I’m woken by Luke, propped on an elbow, singing “Happy Birthday” in creepy falsetto.

“Come and get me when you’re done,” I say, burrowing under the duvet.

He lingers on the last note, feeling for my hand, and presses a small wrapped cube into it.

“Ooh.” I rip off the paper. “Earrings?” I guess.

“Not ear rings but…” he says as I lift the lid of the box, “ a ring!”

“Oh!” I look at him then at it until it blurs.

“What?” he says. “Is it okay?”

I nod.

“Are you sure?”

The rapid nodding continues as I extract it from its little velvet bed and lay it flat on my palm.

“This is from the same place as Sarah’s — I remembered you really liked hers. But obviously it’s a different ring. Try it on.”

“Obviously. Because Sarah’s was an engagement ring.” I slide it on. There’s a pretty gold rose where the stone would be, were it an engagement ring.

“Exactly. The woman called this one a ‘cocktail’ ring? But I think that just means ‘normal ring.’ ” I try to smile, but my bottom lip will not play ball. “So, to confirm: you do like it,” he says.

“I really do.” My shoulders are bunched around my ears; when I try to drag them down, they ping back up.

Luke crawls around on top of the covers so that he’s kneeling in front of me. “And you definitely…don’t… want …it…to be an engagement ring?”

“No! No. No, no, no.” I turn my head slowly left to right, left to right. “No way. Not yet. We talked about this. You know I don’t.”

“Do I?” Luke takes my head in his hands. “Claire, look at me.” I open my eyes. “Are you crying?”

“I always cry on my birthday; it’s a tradition. I was born crying: ask my mother.”

Mixed messages II

The bell goes and I open the door to see the postman, already retreating.

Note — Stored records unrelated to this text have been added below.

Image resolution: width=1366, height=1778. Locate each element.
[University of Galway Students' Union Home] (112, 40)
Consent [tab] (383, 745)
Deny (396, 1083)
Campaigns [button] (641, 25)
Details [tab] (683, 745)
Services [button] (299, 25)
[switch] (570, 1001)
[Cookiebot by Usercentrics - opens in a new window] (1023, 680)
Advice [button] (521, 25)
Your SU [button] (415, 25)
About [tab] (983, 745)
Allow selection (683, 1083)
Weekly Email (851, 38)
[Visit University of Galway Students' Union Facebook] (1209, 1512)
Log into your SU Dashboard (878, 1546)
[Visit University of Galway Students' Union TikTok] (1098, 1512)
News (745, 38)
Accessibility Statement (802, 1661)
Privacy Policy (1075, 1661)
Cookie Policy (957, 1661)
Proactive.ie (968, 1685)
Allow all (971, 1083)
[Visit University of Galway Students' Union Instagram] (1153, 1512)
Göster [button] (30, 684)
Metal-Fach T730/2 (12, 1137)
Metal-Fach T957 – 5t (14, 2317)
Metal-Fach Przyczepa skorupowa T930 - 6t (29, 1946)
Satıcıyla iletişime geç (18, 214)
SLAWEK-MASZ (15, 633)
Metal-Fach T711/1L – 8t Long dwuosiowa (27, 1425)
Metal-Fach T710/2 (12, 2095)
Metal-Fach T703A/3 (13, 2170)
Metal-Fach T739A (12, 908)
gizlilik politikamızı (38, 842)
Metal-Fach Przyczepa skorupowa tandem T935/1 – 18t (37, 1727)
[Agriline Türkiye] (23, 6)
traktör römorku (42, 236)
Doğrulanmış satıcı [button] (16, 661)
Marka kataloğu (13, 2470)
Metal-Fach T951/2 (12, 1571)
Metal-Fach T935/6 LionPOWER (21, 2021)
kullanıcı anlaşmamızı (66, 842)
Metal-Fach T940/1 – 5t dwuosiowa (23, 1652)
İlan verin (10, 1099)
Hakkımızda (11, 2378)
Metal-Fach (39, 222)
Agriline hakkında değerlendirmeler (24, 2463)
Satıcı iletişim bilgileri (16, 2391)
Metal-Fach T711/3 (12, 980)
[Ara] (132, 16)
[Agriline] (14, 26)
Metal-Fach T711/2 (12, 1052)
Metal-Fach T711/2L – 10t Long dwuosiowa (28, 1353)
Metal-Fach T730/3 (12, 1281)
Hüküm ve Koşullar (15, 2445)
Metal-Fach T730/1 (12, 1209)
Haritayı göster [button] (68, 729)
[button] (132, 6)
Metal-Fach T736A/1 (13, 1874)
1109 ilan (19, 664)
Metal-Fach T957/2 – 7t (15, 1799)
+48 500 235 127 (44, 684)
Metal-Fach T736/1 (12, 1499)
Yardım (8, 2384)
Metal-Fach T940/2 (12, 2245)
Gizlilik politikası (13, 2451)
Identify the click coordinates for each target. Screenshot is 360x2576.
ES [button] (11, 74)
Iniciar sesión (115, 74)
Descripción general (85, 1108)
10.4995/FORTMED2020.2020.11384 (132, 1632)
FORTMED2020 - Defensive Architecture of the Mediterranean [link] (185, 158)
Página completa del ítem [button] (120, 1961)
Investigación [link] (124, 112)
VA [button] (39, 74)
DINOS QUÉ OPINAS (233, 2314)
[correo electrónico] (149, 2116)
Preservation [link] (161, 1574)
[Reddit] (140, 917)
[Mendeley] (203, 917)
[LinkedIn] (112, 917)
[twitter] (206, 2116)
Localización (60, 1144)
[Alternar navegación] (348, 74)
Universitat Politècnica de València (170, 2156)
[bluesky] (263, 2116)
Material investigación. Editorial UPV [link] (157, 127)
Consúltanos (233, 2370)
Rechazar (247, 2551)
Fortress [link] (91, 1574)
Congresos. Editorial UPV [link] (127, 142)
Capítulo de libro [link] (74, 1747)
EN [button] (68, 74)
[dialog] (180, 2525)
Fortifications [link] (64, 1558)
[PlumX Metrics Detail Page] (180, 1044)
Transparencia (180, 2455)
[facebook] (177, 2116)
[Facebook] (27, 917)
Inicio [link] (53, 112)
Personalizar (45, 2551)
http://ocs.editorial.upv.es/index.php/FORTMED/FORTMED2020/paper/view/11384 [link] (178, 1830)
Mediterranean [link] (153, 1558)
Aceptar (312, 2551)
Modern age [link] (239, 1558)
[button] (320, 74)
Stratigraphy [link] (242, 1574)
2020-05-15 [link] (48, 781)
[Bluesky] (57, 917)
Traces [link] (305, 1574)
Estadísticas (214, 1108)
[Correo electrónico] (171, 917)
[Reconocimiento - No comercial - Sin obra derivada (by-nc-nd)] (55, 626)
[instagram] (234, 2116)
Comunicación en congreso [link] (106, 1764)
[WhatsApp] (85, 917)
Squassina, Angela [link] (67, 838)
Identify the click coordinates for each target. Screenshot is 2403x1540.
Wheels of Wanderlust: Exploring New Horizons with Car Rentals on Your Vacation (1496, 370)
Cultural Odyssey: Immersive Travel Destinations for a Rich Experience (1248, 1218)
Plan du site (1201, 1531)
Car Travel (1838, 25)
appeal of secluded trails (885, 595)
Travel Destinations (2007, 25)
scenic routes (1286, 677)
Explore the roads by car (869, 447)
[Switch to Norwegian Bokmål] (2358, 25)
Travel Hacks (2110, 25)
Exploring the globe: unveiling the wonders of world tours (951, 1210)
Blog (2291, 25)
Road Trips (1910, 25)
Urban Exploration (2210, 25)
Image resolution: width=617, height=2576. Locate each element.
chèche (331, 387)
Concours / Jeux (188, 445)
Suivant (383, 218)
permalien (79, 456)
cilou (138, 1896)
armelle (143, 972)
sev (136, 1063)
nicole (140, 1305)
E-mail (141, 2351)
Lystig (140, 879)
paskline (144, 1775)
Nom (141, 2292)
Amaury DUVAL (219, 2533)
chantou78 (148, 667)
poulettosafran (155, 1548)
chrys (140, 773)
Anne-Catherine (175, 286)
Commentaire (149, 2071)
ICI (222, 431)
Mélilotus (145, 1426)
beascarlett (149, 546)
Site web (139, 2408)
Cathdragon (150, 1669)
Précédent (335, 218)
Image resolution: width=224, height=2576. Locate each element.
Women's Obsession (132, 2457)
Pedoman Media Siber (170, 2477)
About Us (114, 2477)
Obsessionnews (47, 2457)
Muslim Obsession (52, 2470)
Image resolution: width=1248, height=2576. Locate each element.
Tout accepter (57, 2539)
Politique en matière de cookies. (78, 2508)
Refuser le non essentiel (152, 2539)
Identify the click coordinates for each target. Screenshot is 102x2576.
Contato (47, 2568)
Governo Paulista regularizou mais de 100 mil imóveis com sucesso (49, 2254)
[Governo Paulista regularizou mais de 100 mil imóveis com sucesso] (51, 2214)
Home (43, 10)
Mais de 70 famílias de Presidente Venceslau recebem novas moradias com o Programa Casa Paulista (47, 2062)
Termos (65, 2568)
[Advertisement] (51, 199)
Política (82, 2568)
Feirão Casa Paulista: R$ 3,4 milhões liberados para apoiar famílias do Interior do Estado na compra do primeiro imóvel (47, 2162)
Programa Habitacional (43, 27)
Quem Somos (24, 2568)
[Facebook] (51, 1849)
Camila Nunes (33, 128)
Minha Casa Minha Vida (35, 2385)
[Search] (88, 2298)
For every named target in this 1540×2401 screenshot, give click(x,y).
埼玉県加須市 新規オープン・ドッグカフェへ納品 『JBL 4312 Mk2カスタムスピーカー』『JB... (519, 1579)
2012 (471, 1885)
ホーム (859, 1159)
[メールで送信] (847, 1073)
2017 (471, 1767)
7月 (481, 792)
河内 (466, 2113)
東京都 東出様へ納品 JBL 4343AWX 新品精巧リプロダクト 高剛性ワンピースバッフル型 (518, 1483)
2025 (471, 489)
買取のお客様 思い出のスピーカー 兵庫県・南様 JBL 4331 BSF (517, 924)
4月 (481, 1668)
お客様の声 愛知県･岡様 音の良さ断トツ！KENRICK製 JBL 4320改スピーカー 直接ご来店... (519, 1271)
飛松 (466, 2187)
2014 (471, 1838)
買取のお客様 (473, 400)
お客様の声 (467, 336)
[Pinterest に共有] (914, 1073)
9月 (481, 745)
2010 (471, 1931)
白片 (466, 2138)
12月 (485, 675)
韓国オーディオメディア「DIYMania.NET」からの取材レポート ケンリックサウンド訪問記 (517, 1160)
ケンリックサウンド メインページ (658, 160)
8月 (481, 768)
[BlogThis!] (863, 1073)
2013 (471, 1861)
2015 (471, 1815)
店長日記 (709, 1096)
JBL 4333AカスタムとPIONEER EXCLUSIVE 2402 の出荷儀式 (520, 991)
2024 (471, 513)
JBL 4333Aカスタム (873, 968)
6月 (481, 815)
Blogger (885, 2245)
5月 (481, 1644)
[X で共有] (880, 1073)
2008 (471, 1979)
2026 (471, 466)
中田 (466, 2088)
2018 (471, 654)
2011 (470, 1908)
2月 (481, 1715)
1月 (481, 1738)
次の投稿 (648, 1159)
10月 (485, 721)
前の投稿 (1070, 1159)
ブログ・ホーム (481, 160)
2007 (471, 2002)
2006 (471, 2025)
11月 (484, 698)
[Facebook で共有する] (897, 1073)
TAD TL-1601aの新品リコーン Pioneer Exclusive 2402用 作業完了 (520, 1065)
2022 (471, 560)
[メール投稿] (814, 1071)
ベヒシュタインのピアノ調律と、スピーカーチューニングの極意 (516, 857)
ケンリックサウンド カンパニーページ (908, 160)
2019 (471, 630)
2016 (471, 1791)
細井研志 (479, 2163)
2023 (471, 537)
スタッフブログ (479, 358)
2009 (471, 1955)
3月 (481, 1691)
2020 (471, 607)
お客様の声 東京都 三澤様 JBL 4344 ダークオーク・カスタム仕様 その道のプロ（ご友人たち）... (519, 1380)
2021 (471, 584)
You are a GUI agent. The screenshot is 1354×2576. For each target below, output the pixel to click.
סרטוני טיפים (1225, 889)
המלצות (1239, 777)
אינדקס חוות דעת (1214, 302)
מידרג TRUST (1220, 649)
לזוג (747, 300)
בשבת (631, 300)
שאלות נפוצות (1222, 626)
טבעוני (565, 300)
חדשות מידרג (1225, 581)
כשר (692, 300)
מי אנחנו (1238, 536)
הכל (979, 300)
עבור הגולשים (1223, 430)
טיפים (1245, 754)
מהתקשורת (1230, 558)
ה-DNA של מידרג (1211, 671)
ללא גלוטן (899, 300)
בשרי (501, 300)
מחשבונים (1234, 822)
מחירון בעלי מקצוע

“Hey! Hello?” I call, and he turns, seeming astonished and irritated that ringing the bell has resulted in someone opening the door. In his personal life, he might be a biker: his ears, eyebrows and abundant beard are spiked with piercings, and he’s accessorized his uniform with a paisley bandana that no one could call regulation. He hands over a huge pink envelope, far too big to fit through the letter flap.

“You know, some people have mobility issues,” I say. “You should wait a bit longer before assuming no one’s in.”

He sighs. “Sorry?”

“Some people can’t get to the door that fast,” I say slowly, enunciating carefully. “The elderly, for one. I sprinted downstairs and still nearly missed you.”

“I heard you?” he says. “I was apologizing?” His manner could not be less apologetic.

“Oh. Right. Well. Good. Thank you. I appreciate that. And sorry if I overreacted, but…you know. I’m a bit…It’s my birthday today.”

He nods, hitching the mailbag more securely on his shoulder. “Happy birthday. Enjoy your massive card.”

In the hall, I look at the envelope, which is addressed to Claire Flannery in the neat all-caps style my father has in common with psychopaths. It might be, excepting forwarded bank statements, the first thing he’s ever posted to me.

I rip it jaggedly open and coax out a correspondingly huge card adorned with ribbon, glitter, glued-on satin rosebuds and the words FOR OUR SPECIAL LITTLE GIRL, featuring multiple fonts, scalloped edges and a poem spanning many pink pages — really, it’s more of a booklet than a card — an epic in blandness, which leans rather too heavily on “day” as an end-rhyme (preceded by “to-,” “birth-,” “special,” “ev’ry,” “on this,” “birth-” (again), “your big,” “wonderful” and “lovely”); in other words, an all-frills job, which, through its scale and flamboyance, serves only to highlight the very lack of motherly love it was doubtless trying to disguise. I leaf through it in search of a personal message, and about to give up, turn over and see on the back, CLAIRE at the top, and FROM DAD AND MUM beneath the words “Time 2 Celebrate”; not a message, as my father apparently thought, but the manufacturer’s logo.